_Source document_
§ §

Yay! My first (first) IMOSL solution! First we let $f(0) = \alpha$. $f(f(x)+y) = 2x + f(f(y)-x)$ $(1)$ Plugging in $x=0$ into (1): $f(y+\alpha) = f(f(y))$ $(2)$ Plugging in $x=f(y)$ into (1): $f(f(f(y))+y) = 2f(y) + f(f(y)-f(y)) \Rightarrow f(2y+\alpha) = 2f(y) + \alpha$ $(3)$ Now plugging in $y=-\alpha$ into (3): $f(-\alpha) = 2f(-\alpha) + \alpha \Rightarrow f(-\alpha) = -\alpha$ Plugging in $y=-\alpha$ into (2): $\alpha = f(f(-\alpha)) \Rightarrow \alpha = -\alpha \Rightarrow \alpha = 0$ So (2) can be rewritten as: $f(f(x)) = x$ $(4)$ Plugging in $y=0$ into (1): $f(f(x)) = 2x + f(-x) \Rightarrow f(-x) = -x$ Plugging in $x=-x$ for the last equation gives $f(x)=x$ for all $x$. It is easy to see that this function indeed satisfies the initial conditions given in the problem.

Philip_Leszczynski wrote: $f(f(f(y))+y) = 2f(y) + f(f(y)-f(y)) \Rightarrow f(2y+\alpha) = 2f(y) + \alpha$ $(3)$ You are wrong here sorry you miscalculate I think. The correct is $f(f(f(y))+y) = 2f(y) + f(f(y)-f(y)) \Rightarrow f(f(y+\alpha)+y)=2f(y)+\alpha$ from where we can find (plugging where $y=-a$) that $f(-\alpha)=0$ and finally the solutions in not $f(x)=x$ but $f(x)=x+c$

Setting $ y=-f(x)$, we have $ f(0)=2x+f(f(-x)-x))$, so $ f(0)-2x=f(f(-x)-x)$, and $ f(0)-2x$ is a surjective function of $ x$, so $ f$ is surjective as well. Then, by surjectivity, we can let $ c$ be a number for which $ f(c)=0$. Setting $ x=c$, we have $ f(y)=2c+f(f(y)-c)$. Since $ f(y)$ can take on all real values $ r$, $ r=2c+f(r-c)$ for all real numbers $ r$, implying $ f(r-c)=r-2c$. Letting $ s=r-c$, we find $ \boxed{f(s)=s-c}$ for some constant $ c$ for all real numbers $ s$. Also, it can be easily verified that all functions of this form satisfy this equation.

§ §

_Collected data_
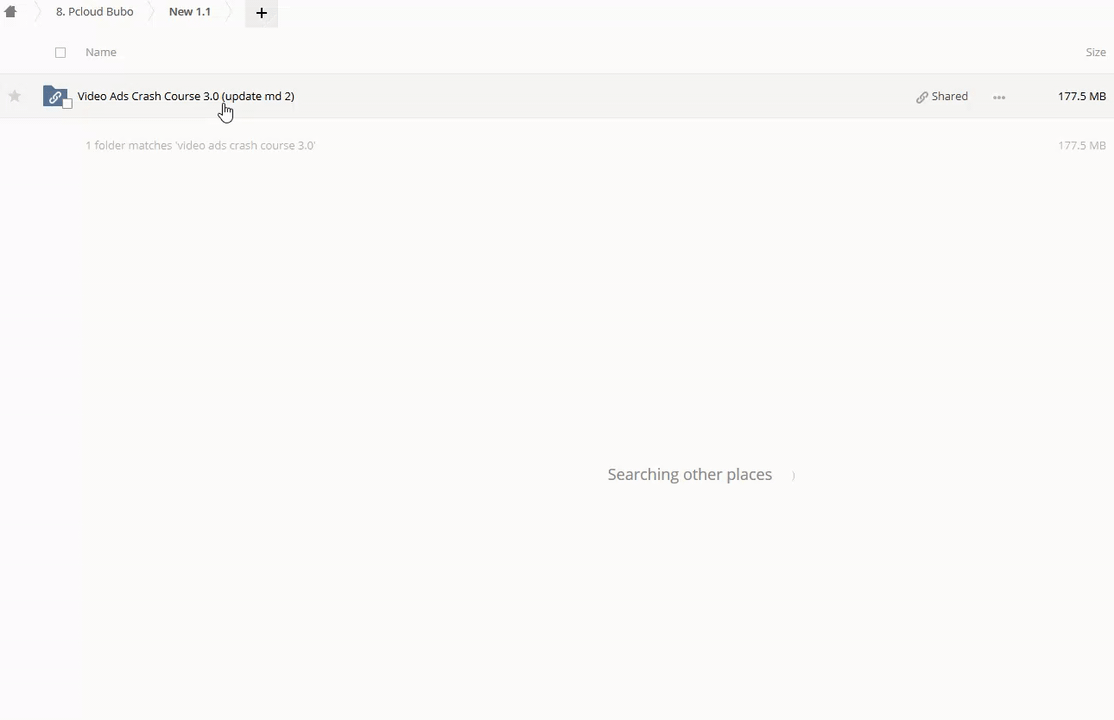Sort results by the Size column
The width and height of the screenshot is (1114, 720).
coord(1095,52)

§ §

_Set of tasks_
**A.** From the functional equation thread, quote everything between "Setting $ y=-f(x)$, we" and "satisfy this equation.", inclusive.
**B.** Translate this sentence from the functional equation thread into Spanish: "Also, it can be easily verified that all functions of this form satisfy this equation."

_Answers for the tasks_
**A.**
Setting $ y=-f(x)$, we have $ f(0)=2x+f(f(-x)-x))$, so $ f(0)-2x=f(f(-x)-x)$, and $ f(0)-2x$ is a surjective function of $ x$, so $ f$ is surjective as well. Then, by surjectivity, we can let $ c$ be a number for which $ f(c)=0$. Setting $ x=c$, we have $ f(y)=2c+f(f(y)-c)$. Since $ f(y)$ can take on all real values $ r$, $ r=2c+f(r-c)$ for all real numbers $ r$, implying $ f(r-c)=r-2c$. Letting $ s=r-c$, we find $ \boxed{f(s)=s-c}$ for some constant $ c$ for all real numbers $ s$. Also, it can be easily verified that all functions of this form satisfy this equation.

**B.** Además, se puede verificar fácilmente que todas las funciones de esta forma satisfacen esta ecuación.